Tensions between China and the U.S., and between China and Taiwan, top the list of challenges. In addition, there are pandemic-inspired moves by North American companies to shorten their supply chains and bring key manufacturing closer to home. Intel Corp.’s plan to invest US$20-billion in an Ohio microchip factory could herald the start of a wider move to claw back the manufacturing jobs that were lost to Asia.

A new financial order may also be in the offing. The Ukraine war has demonstrated how the West can use a U.S.-dollar-based international banking system to impose sanctions on countries. Presumably, Beijing is taking notice. Expect it to look for ways to increase international usage of the yuan and decrease the centrality of the U.S. dollar.

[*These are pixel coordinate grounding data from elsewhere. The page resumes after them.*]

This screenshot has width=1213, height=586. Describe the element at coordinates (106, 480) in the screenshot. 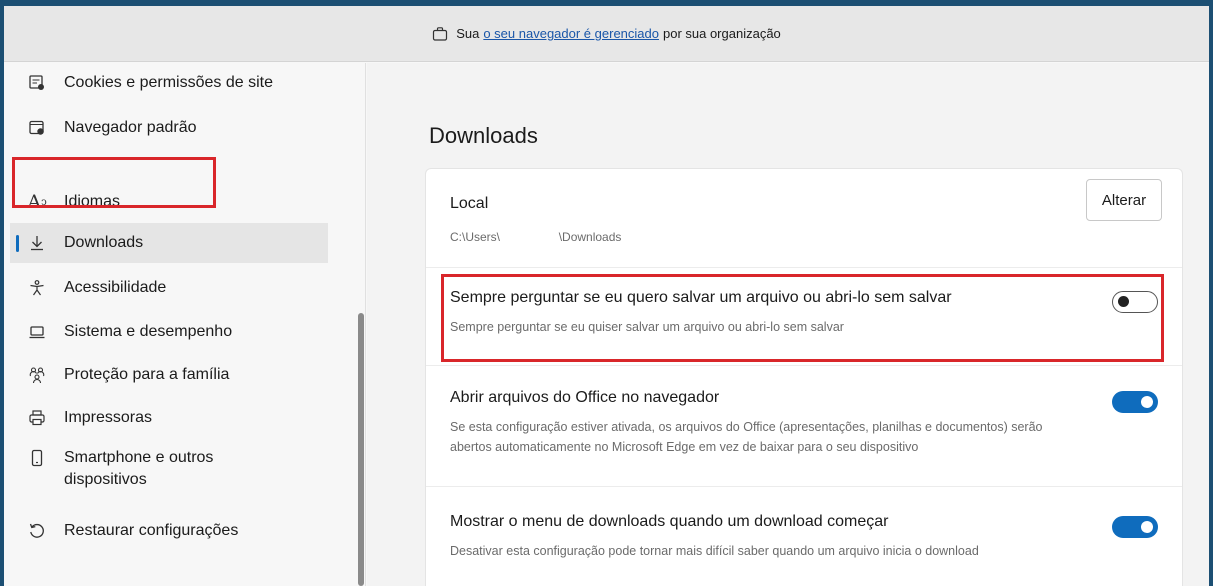

I see `sidebar-item-label-line2: dispositivos` at that location.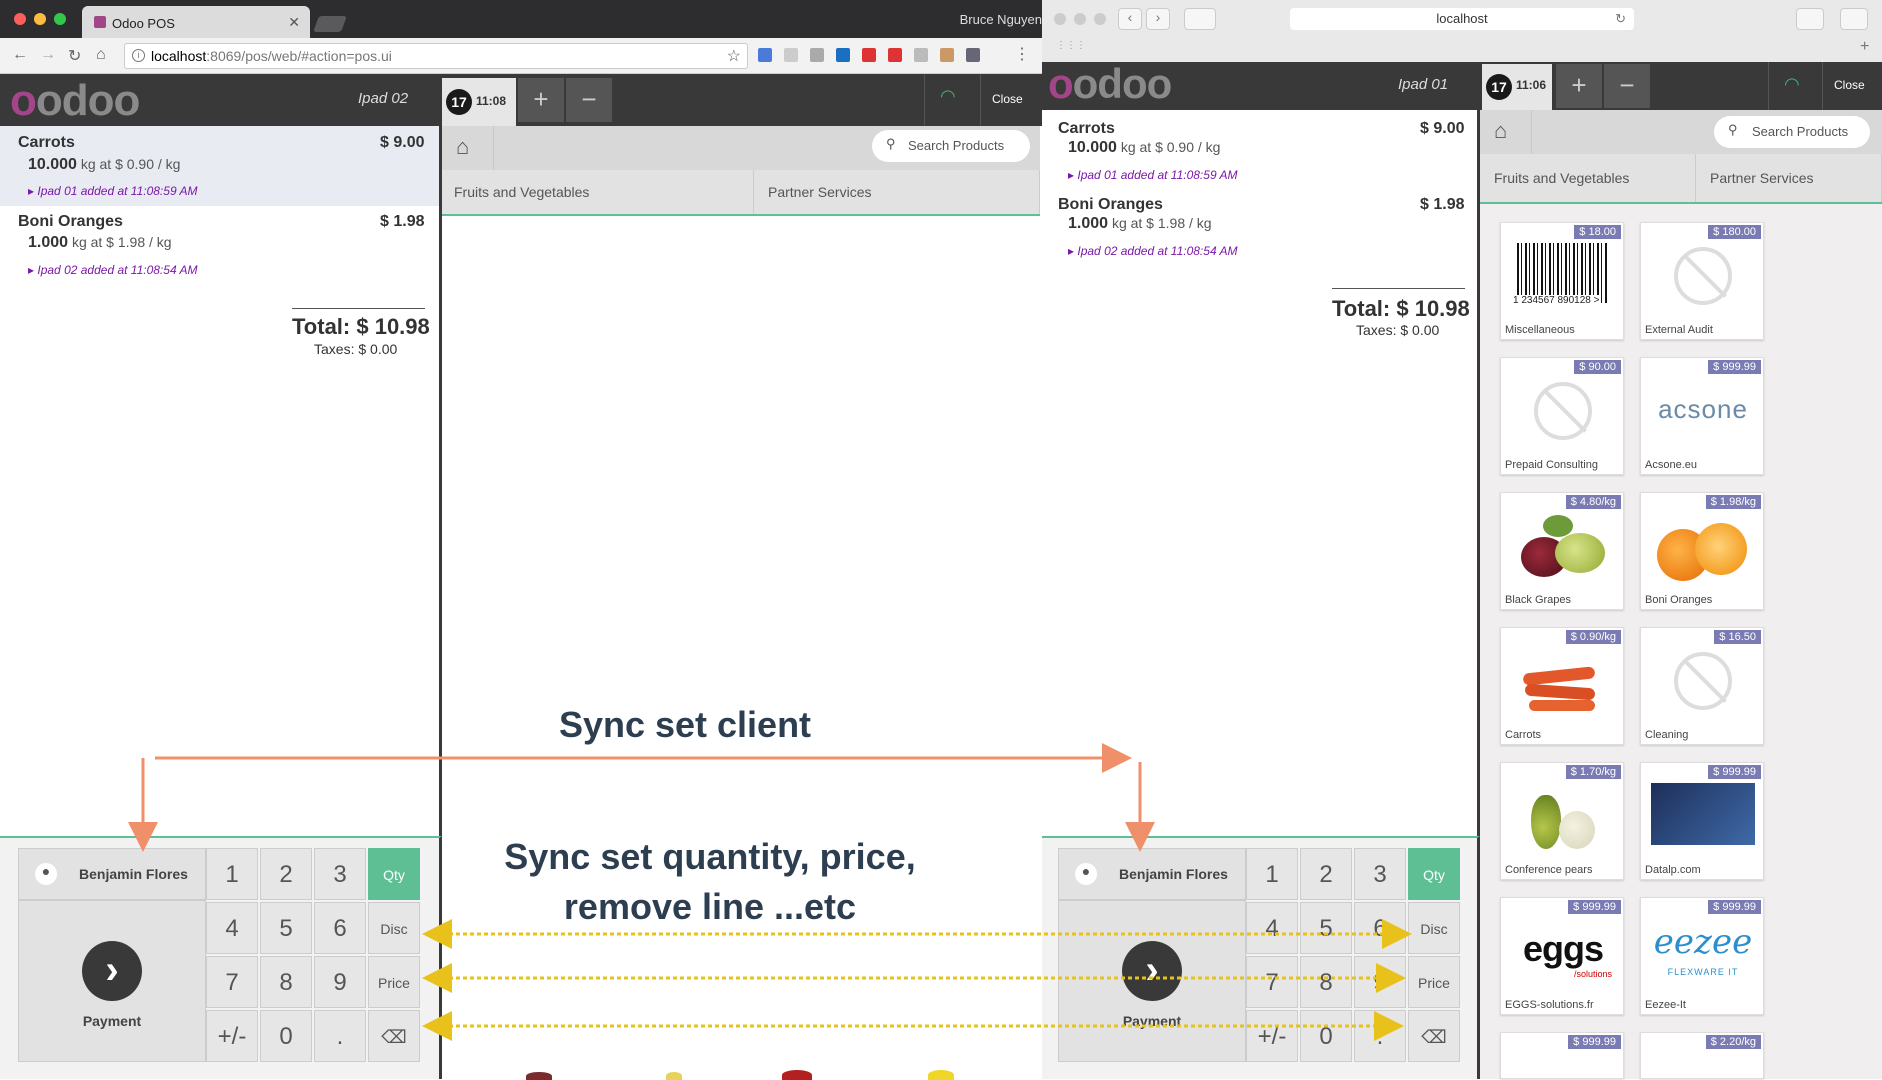 This screenshot has height=1080, width=1882. Describe the element at coordinates (642, 798) in the screenshot. I see `client-sync-arrow` at that location. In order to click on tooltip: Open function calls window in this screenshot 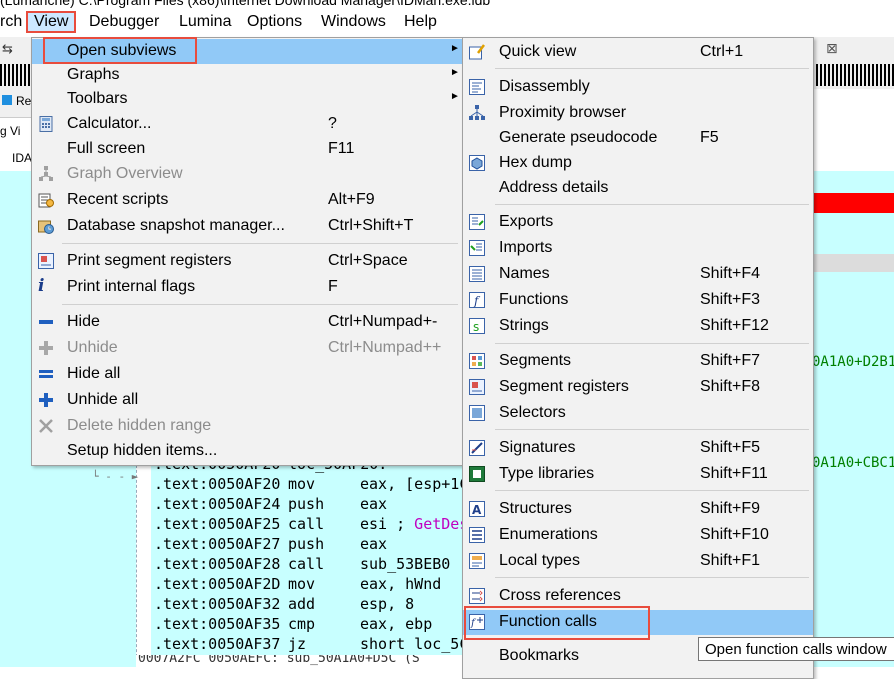, I will do `click(796, 649)`.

“China won’t risk accelerated decoupling with the West in order to support Russia,” Neil Shearing, group chief economist at market researcher Capital Economics, wrote last week. “But it is likely to redouble efforts to increase its self-sufficiency in key technologies and to develop international economic and financial relations that are not dependent on financial plumbing in the West.”

All of this argues for a global economy that will be more fragmented, more uncertain and less democratic than most people assumed a few years ago. Emerging-markets enthusiasts may want to recalibrate their bets.